Consegna A
Nella recensione del libro di Manuel Agnelli è riportata una citazione sul tubetto di lozione per capelli. In base a essa, spiega perché quel tubetto risulta adatto a chi parla.
Consegna B
Rispondi alle domande seguenti sulla recensione del libro di Manuel Agnelli.
(i) Quale editore pubblica il libro e a quale prezzo?
(ii) In quale gruppo suona Manuel Agnelli e con quali ruoli?
(iii) Di che materiale è il tubetto?
Consegna C
Prosegui la recensione del libro di Manuel Agnelli a partire dall'ultima frase riportata.

Estratto del testo

Vico Acitillo 124
Poetry Wave

Recensioni e note critiche

Manuel Agnelli, Il meraviglioso tubetto
di Tiziana Lo Porto



Manuel Agnelli, Il meraviglioso tubetto, Mondadori, pp. 109, lire 24.000

"Perché non posso dirti di non essere felice?"

Un meraviglioso tubetto con cui mastubarsi. Un tubetto di lozione per capelli, "cilindrico e
sufficientemente stretto per un principiante come me…". Un tubetto di plastica infrangibile.
"Il meraviglioso tubetto" (Mondadori, pp. 109, lire 24.000, con cd inedito) è una raccolta di testi
di Manuel Agnelli, cantante e chitarrista degli Afterhours. Poetici testi, testi di canzoni, frammenti di vita.

Dati registrati

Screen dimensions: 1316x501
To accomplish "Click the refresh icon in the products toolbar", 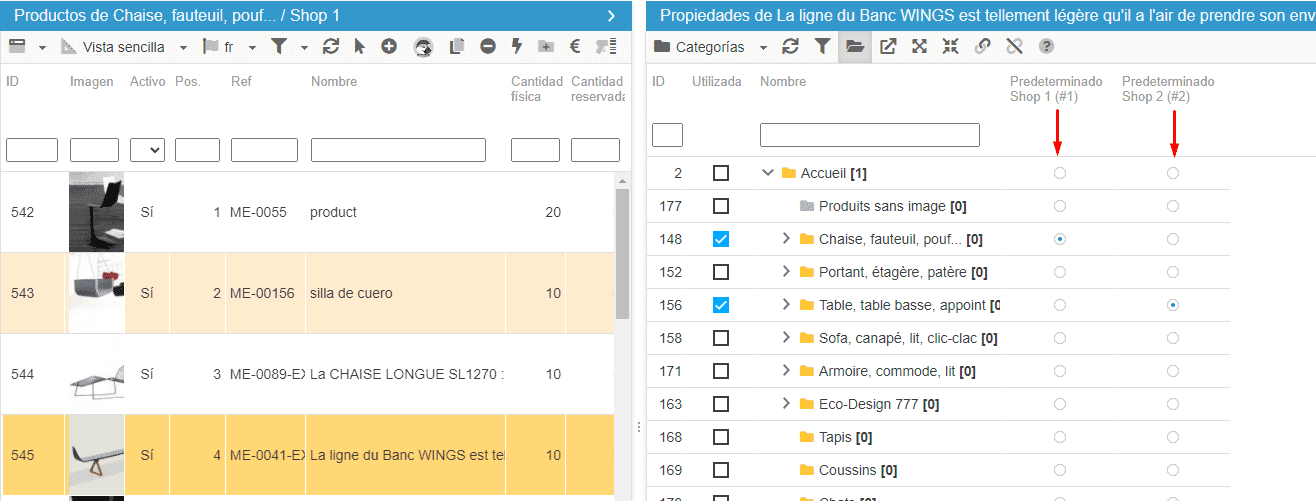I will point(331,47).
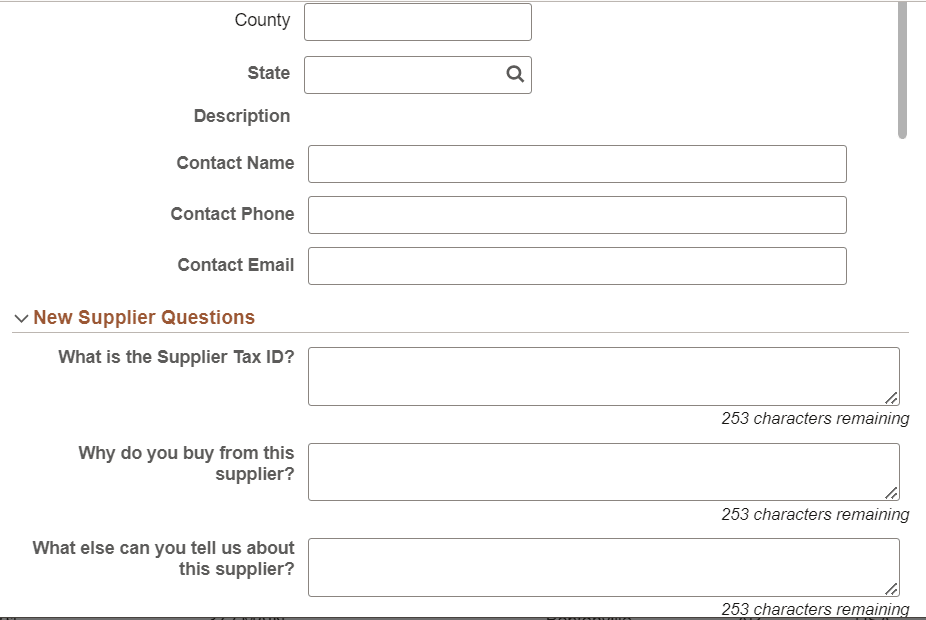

Risultato finale A
Il tubetto è adatto perché è cilindrico e abbastanza stretto. Per questo va bene per un principiante, come si definisce chi parla nella citazione.

Risultato finale B
(i) Il libro è pubblicato da Mondadori e costa 24.000 lire.
(ii) Manuel Agnelli suona negli Afterhours, dove è cantante e chitarrista.
(iii) Il tubetto è di plastica infrangibile.

Risultato finale C
Dentro il tubetto c'è Roberto, dalla dedica in prima pagina al funerale in ultima, e accanto alla sua bara
Manuel, sorpreso dal funerale sgorgato improvvisamente dalla vita e pronto a dire: "Non hai per niente
una bella cera!" e come ogni volta a scoppiare a ridere. C'è lo spirito di jim, "una chioma fluentissima
e dolce che gli scendeva fino ai calcagni. Quando stava fermo era eroico e angelico; quando camminava,
però, spesso inciampava e si tirava i capelli, bestemmiando per il dolore". C'è "Milano, circonvallazione
esterna. Quattro e mezzo di mattino. Per la radio sono troppo triste. Il dj non mi parlerà. Sembra avere
tutto chiaro questo scemo, sembra sempre una sola la realtà. Se volessi modificherei il mio viso,
ma sarebbe come arrendersi a quello che non sono e non sentirmi libero di non accontentarmi
della mediocrità che mi propini. Perché non posso dirti di non essere felice? Non sono meno vivo".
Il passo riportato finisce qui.